Belum ada yang tahu jika Reyhan sempat membantu Sandra melepas ikatan talinya. Gino masih dalam kondisi tak sadarkan diri. Arka masih dalam proses operasi. Dan Sandra belum bisa berpikir jernih. Sandra masih tenggelam dalam rasa takutnya.

Derry menemani Misella di depan ruang IGD dan Greace menemani Sandra. Bagi mereka, kondisi temannya adalah prioritas untuk saat ini. Mereka menyerahkan Reyhan dan Reynald untuk diinterogasi pada polisi kepercayaan Greace.

Setelah beberapa jam lamanya, dokter keluar dengan pakaian yang berbeda dari biasanya, karena dia baru saja melakukan operasi jadi dia tidak mengenakan jas putihnya. Dokter itu tersenyum penuh makna. Misella dan Derry mendekati dokter itu.

"Pasien atas nama Arka dapat ditangani dengan baik. Meski operasinya berlangsung lama, tapi kini kondisinya cukup stabil. Kami akan memindahkan pasien Arka ke ruangan yang telah mbak Greace sediakan," ucap dokter itu membuat kakak-beradik itu tersenyum lega. Dokter itu pamit undur diri sebab pasien yang lain masih membutuhkannya.

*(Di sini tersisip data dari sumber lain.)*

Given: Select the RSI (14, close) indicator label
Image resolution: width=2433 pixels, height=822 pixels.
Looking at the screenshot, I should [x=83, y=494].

Tak berselang lama, Greace datang bersama Keira dibelakangnya. Misella awalnya heran, namun mengingat Arka adalah pujaan hati Keira, Misella langsung berdiri menghampiri Keira. Misella tahu Keira pasti khawatir.

PLAK!

Misella terdiam, memegang pipinya yang terasa panas. Misella menatap Keira sendu, matanya berkaca-kaca. Greace sontak menarik Keira mundur. Keira datang dan bilang ingin mengetahui kondisi Arka. Maka dari itu Greace mengizinkannya. Tak mungkin juga Greace memutus tali silaturahmi antara Keira dan Arka.

"Maksud lo apa?!" tanya Derry dengan tegas. Ia terngaga tak percaya melihat Keira menampar adiknya dengan sekuat tenaga, sampai-sampai kepala Misella berpaling ke samping.

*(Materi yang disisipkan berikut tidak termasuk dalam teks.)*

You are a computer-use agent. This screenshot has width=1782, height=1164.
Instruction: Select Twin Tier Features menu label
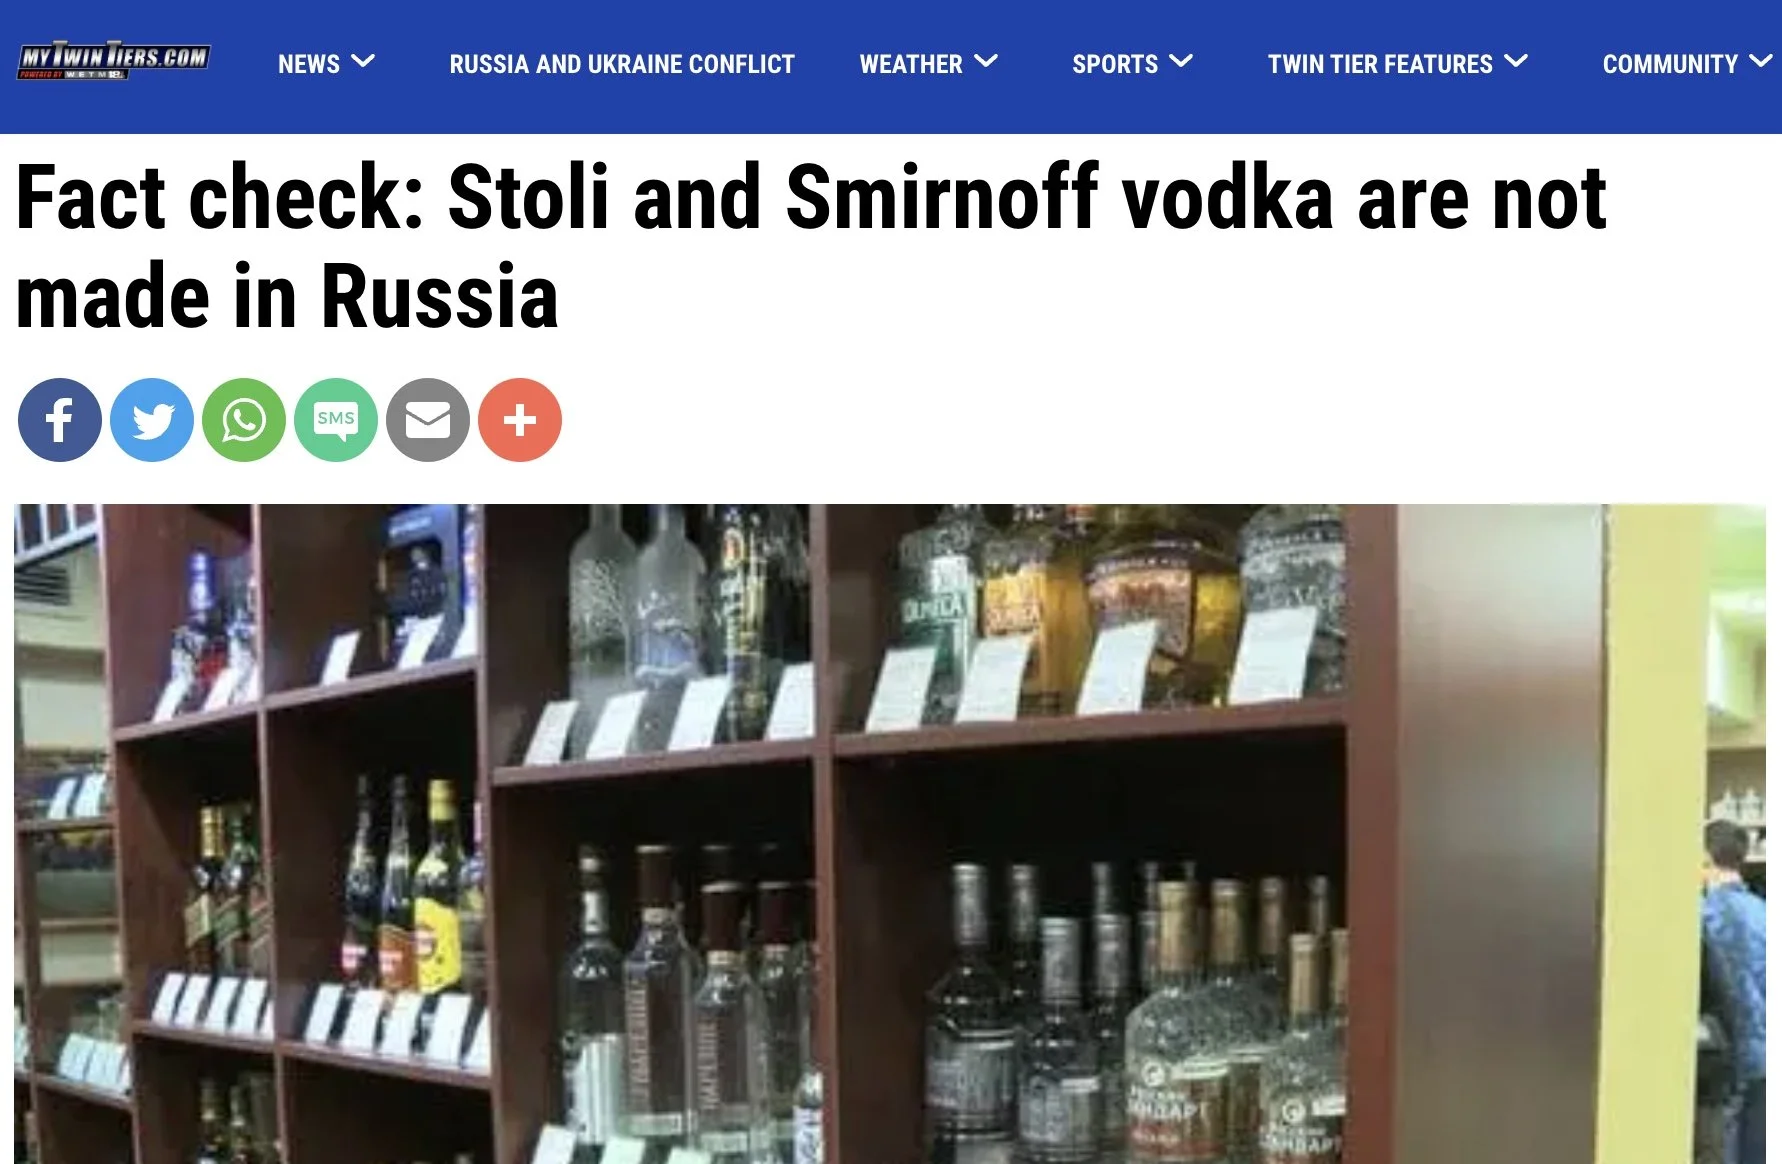pyautogui.click(x=1380, y=64)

"Setelah ada lo, hidup Arka gak pernah tenang. Tujuan lo sebenarnya apa sih? Lo itu cuma pembawa sial! Coba lo pikir deh, kalau lo gak ada disini, pasti Sasya gak bakal masuk penjara! Reyhan juga. Sandra, Arka dan Gino pasti gak bakal masuk rumah sakit. Sandra dan Arka pasti gak disekap. Dan semua ini pasti gak bakal terjadi!"

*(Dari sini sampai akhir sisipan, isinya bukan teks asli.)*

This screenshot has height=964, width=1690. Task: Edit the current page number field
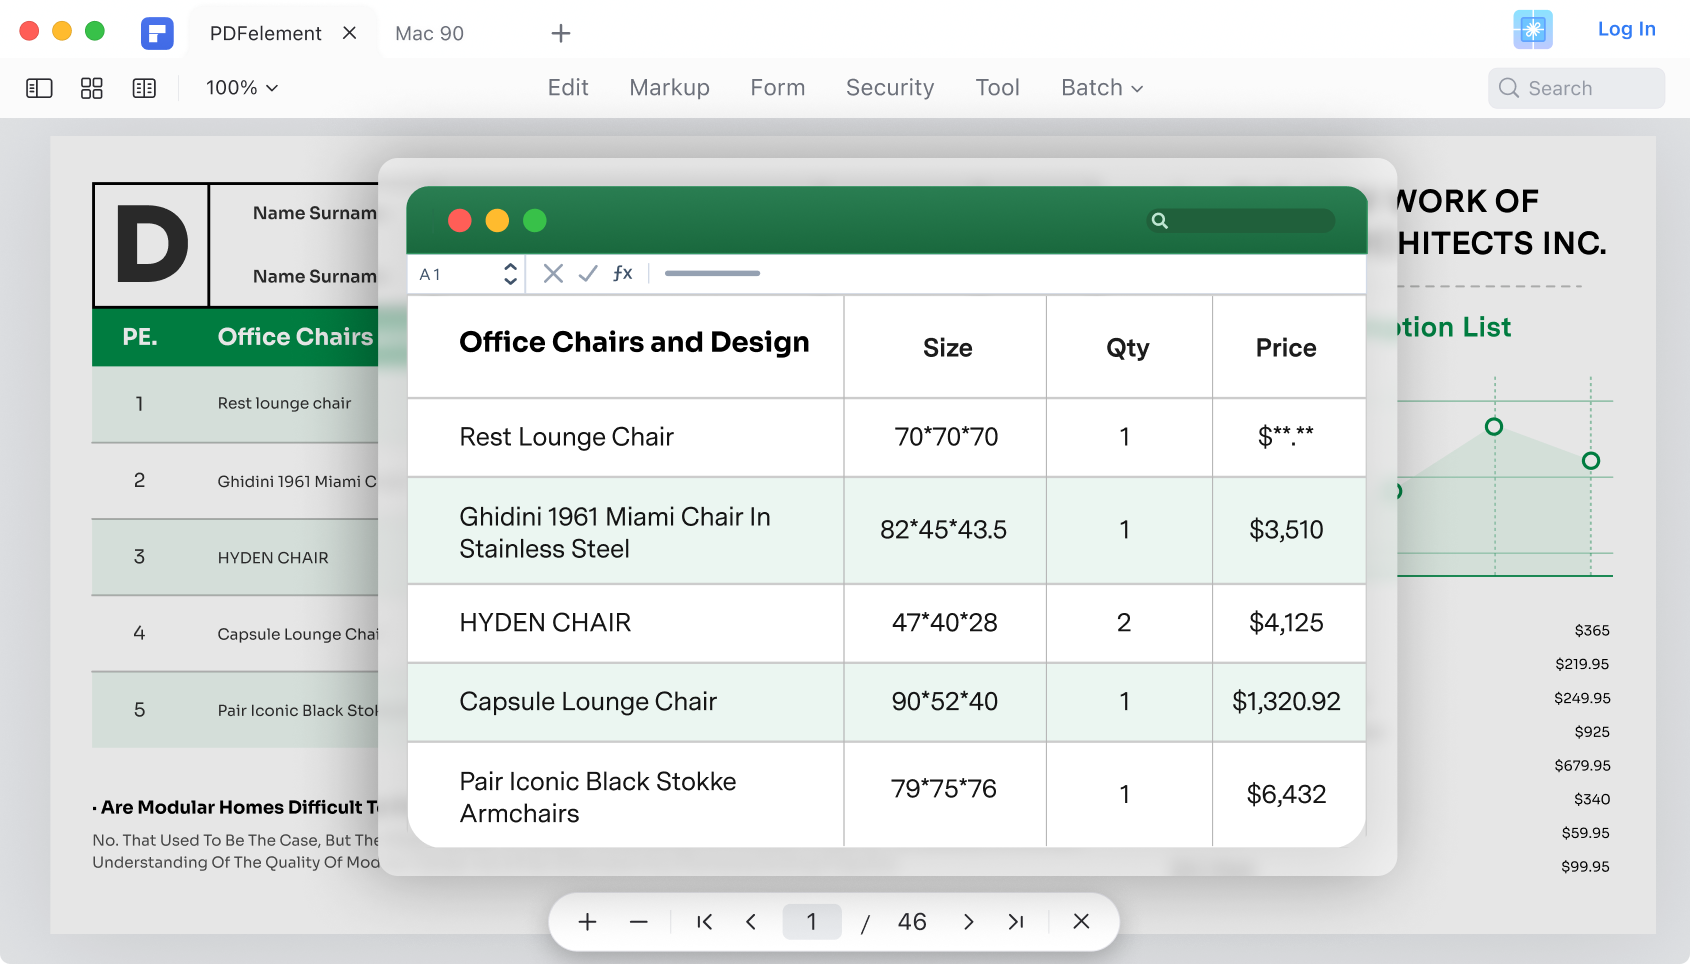click(811, 922)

Keira mengabaikan Derry dan meluapkan kekesalannya terhadap Misella. Misella boleh datang, tapi tidak untuk memporak-porandakan persahabatan yang sudah Keira jalin bertahun-tahun.

"Kita sama-sama perempuan, Sel. Kita mempunyai perasaan yang sama kepada Arka. Lo pasti tahu gimana rasanya jadi gue sekarang. Sakit, Sel, sakit." Keira menangis, memegang dadanya yang terasa sesak.

"Walaupun gue gak pernah dilirik Arka, gue tetap peduli sama dia. Keberadaan gue memang buat dia risih. Tapi gue gak pernah buat Arka dalam posisi sekarang ini," lanjutnya. Perkataan Keira seakan menjadi tamparan keras bagi Misella. Rasanya lebih sakit dibanding saat Keira menamparnya tadi.

"Keberadaan lo mau gak mau buat Arka dalam posisi sekarang. Dan lo tanpa sadar dorong dia ke dalam ambang kematian," kata Keira yang Misella akui dalam hati. Greace dan Derry tidak ikut campur. Jika mereka ikut campur, percuma. Yang ada mereka akan membuat masalahnya semakin rumit.

"Jadi lo tahu, kan, apa yang harus lo lakukan sekarang?" tanya Keira. Misella mendongak, menatapnya penuh tanda tanya.

"Tantangan itu. Gue belum pernah kasih lo tantangan." Ketiganya semakin dibuat bingung oleh Keira. Keira tidak ingin langsung berbicara ke intinya. Keira ingin Misella sadar dengan semua yang diucapkannya hari ini.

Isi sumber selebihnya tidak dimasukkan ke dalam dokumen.